Il Puc dopo dieci anni era stato adottato nel 2014, durante l’amministrazione Scarpa, ma aveva perso efficacia  tre anni dopo. Nel 2022 l’amministrazione Mulas, aveva avviato la riorganizzazione dell’Ufficio di Piano, coordinato dall’ingegnere Mario Cappai, da cui era cominciato un iter lungo e complesso. Nei giorni scorsi il primo passo decisivo con il parere di coerenza ottenuto dalla Regione, dalla Direzione regionale generale della pianificazione urbanistica territoriale e della vigilanza edilizia, nel rispetto degli altri strumenti sovraordinati quali il Piano paesaggistico regionale e il Piano di assetto idrogeologico. Il Puc, una volta completata la pubblicazione sul Buras-  Bollettino Ufficiale della Regione Autonoma della Sardegna - da parte della Regione, entra ufficialmente in vigore.

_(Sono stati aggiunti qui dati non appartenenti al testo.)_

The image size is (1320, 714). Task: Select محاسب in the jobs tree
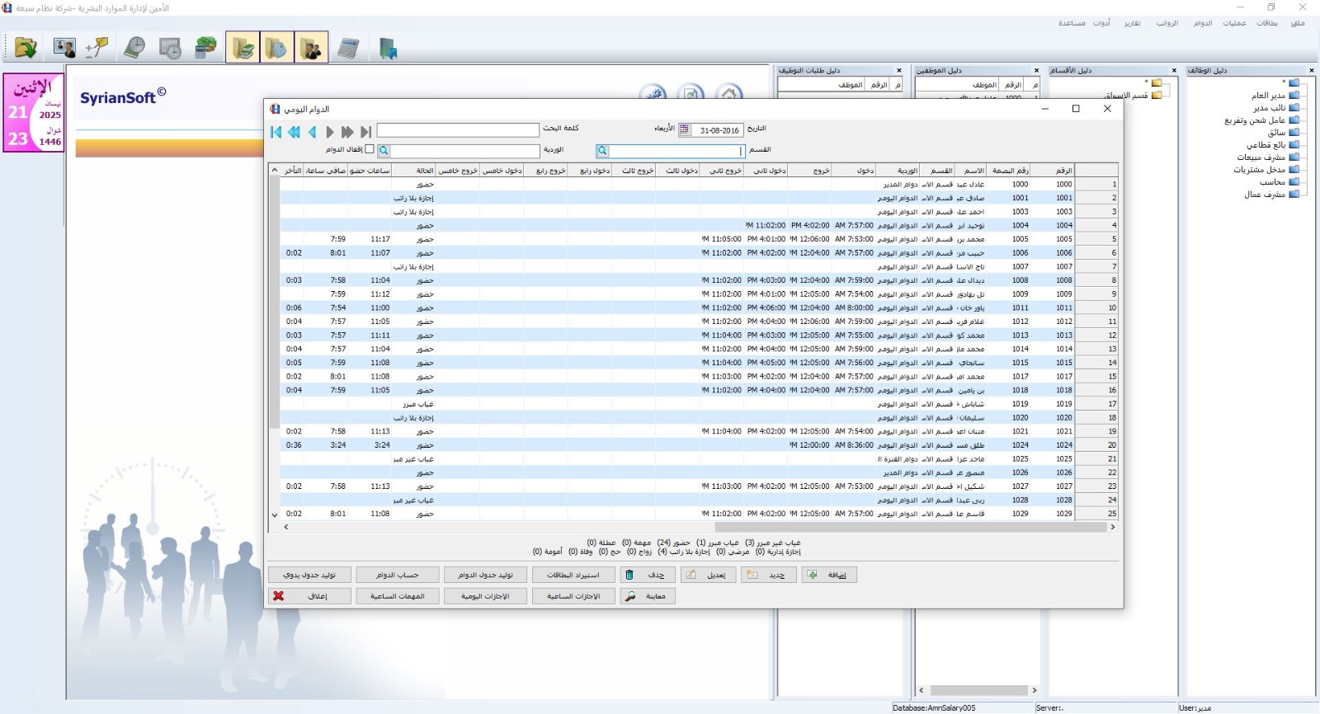click(x=1272, y=182)
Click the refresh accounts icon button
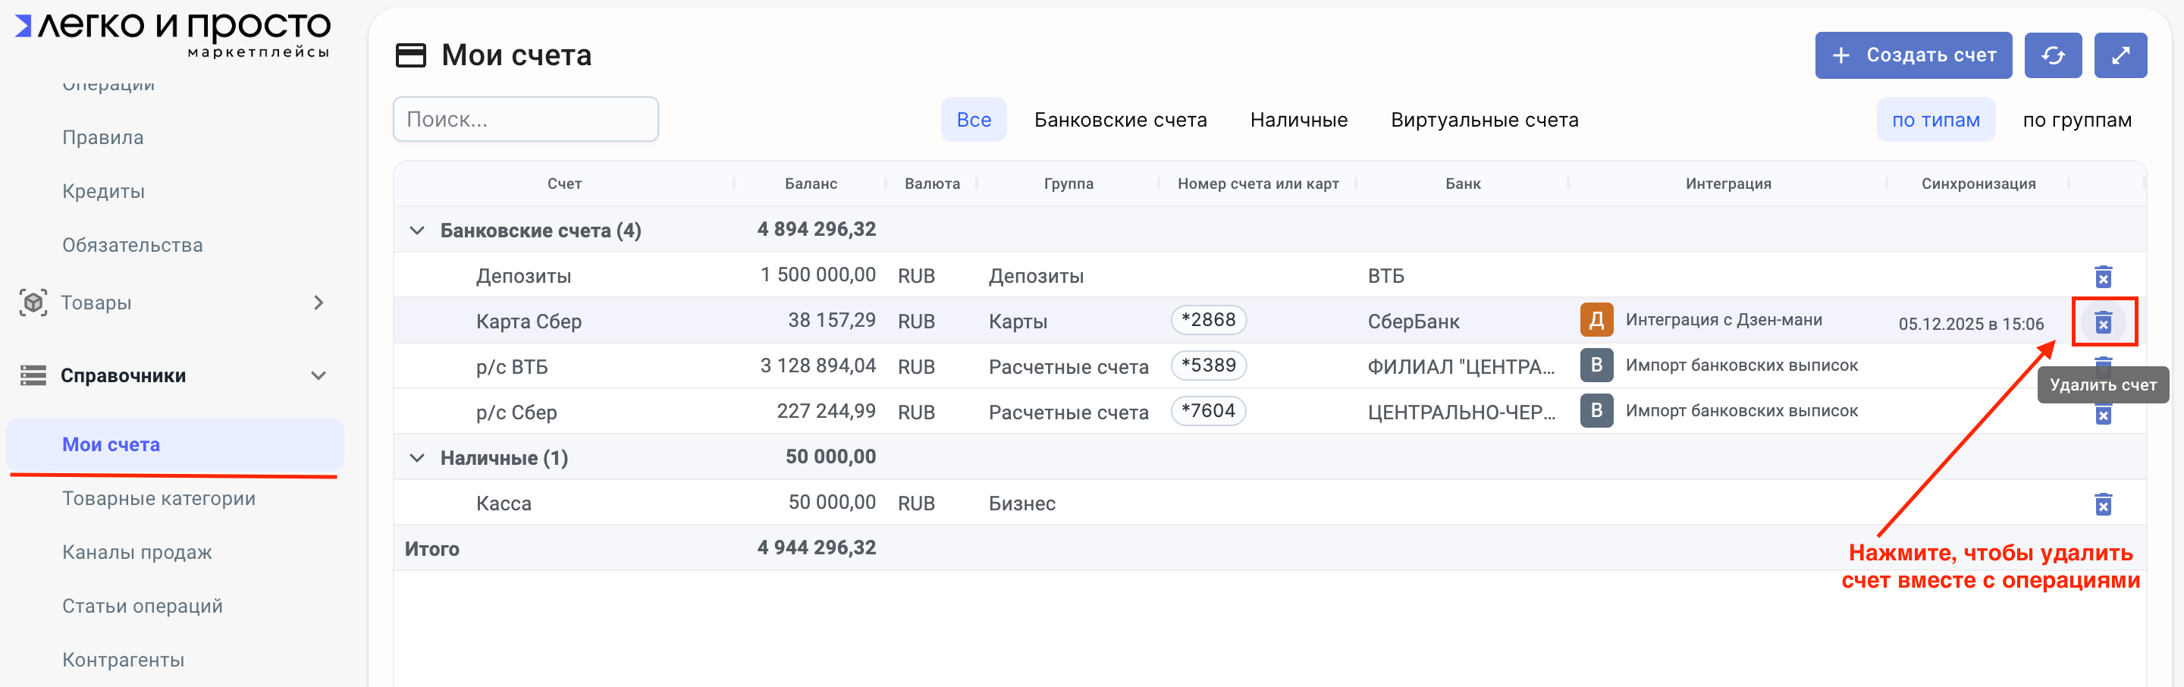The width and height of the screenshot is (2184, 687). click(2052, 55)
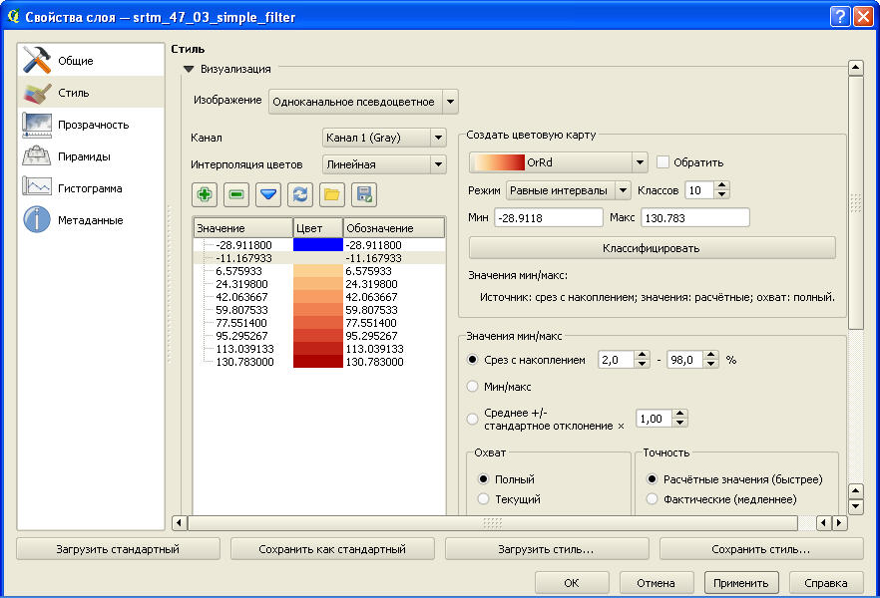The image size is (880, 598).
Task: Open the Канал 1 (Gray) dropdown
Action: [383, 138]
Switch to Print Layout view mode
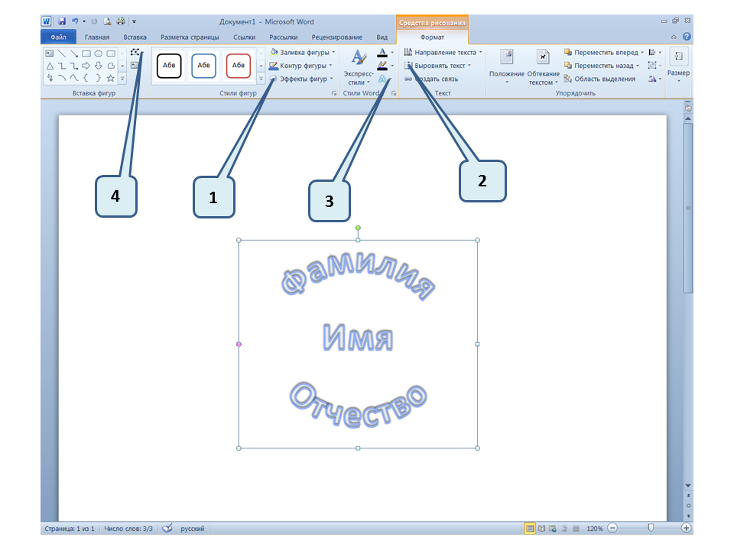 [x=530, y=529]
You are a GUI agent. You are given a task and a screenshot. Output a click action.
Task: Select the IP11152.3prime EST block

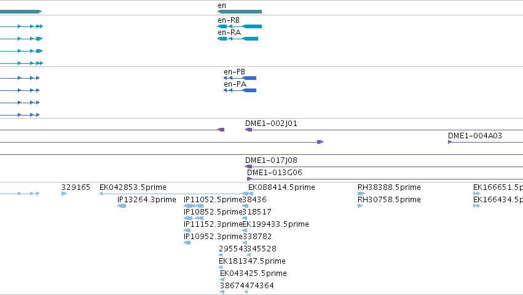tap(187, 230)
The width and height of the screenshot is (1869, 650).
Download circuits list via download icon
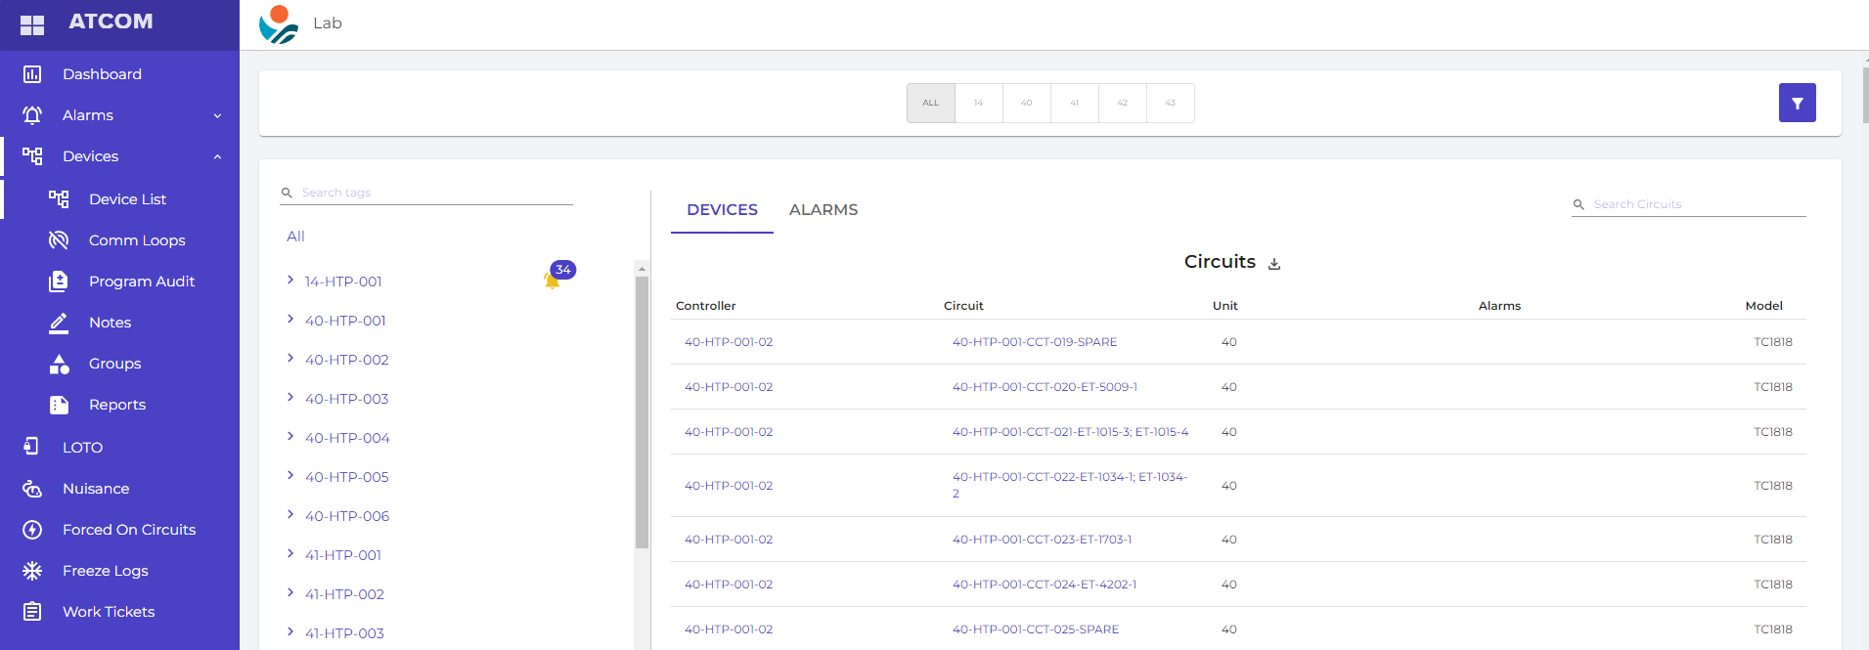(x=1273, y=264)
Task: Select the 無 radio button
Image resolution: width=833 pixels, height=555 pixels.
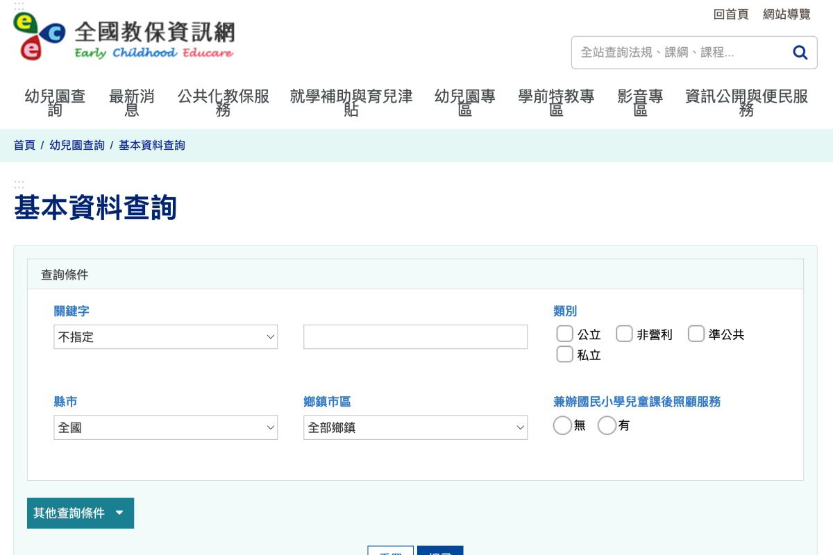Action: tap(562, 425)
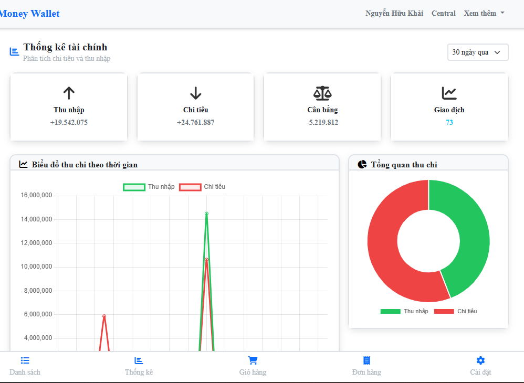Screen dimensions: 524x383
Task: Open Cài đặt gear icon
Action: tap(480, 360)
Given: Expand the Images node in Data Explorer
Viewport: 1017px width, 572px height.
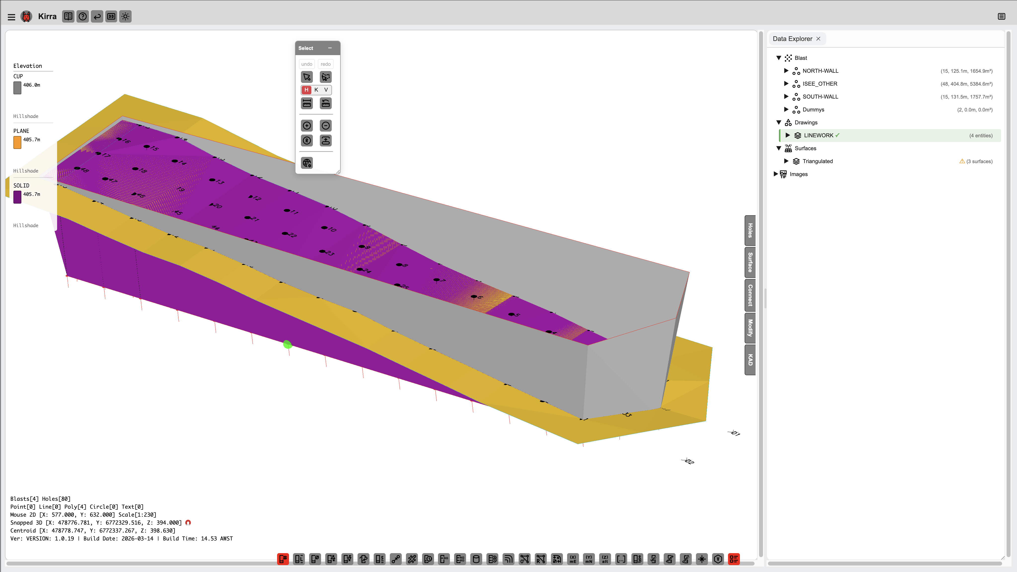Looking at the screenshot, I should click(x=776, y=174).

«Con l’approvazione di questo strumento creiamo i presupposti  per rilanciare il territorio e pianificare il futuro di questa città, un percorso fatto di atti amministrativi e documenti, basati su regole certe, che potranno essere consultati dai cittadini», sono le parole del sindaco Massimo Mulas a margine della lunga seduta a pochi settimane dalla scadenza del mandato. «Il Puc è fondamentale per dare una svolta e creare un orizzonte, un percorso faticoso, lungo e complesso, il risultato di un lavoro costante che dimostra come gli atti prodotti siano il frutto del tempo che ci si dedica alla loro costruzione- prosegue il primo cittadino- . Fermezza necessità e visione ci hanno consentito di partire col piede giusto, confrontandoci con i giusti interlocutori, inserendo i tasselli al posto giusto, un lavoro di squadra partito dagli Uffici del Piano urbanistico guidato dall’ingegnere Mario Cappai, insieme all’architetto Fabrizia Muzzu, così che questa città possa ritornare ad occupare lo spazio che merita».

Un lavoro svolto in stretta collaborazione tra la struttura comunale, l’assessora all’Urbanistica Giansimona Tortu e il presidente della Commissione competente, Gavino Sanna.

Il Piano presenta tra le novità due progetti norma per le aree G su viale dell’Industria e Lungomare Balai, destinate ai servizi generali per la collettività; il rafforzamento delle zone F, lungo la direttrice dell’ex 131, destinate a insediamenti turistico-ricettivi; nuove zone residenziali individuate in prossimità dell’ingresso cittadino di via Sassari. Mentre le aree di sviluppo turistico comprendono via dell’Industria, con una vocazione turistica “business” legata alla vicinanza al porto e al polo industriale; Balai Lontano e la circonvallazione, per strutture a carattere ricreativo e balneare; via Sassari, con un’espansione urbana di ricucitura tra il centro e l’agro edificato. L’Amministrazione, inoltre, intende inoltre promuovere piani di recupero per le zone agricole edificate in direzione di Li Lioni, così da consentire ai residenti di presentare progetti di riqualificazione e di infrastrutturazione primaria.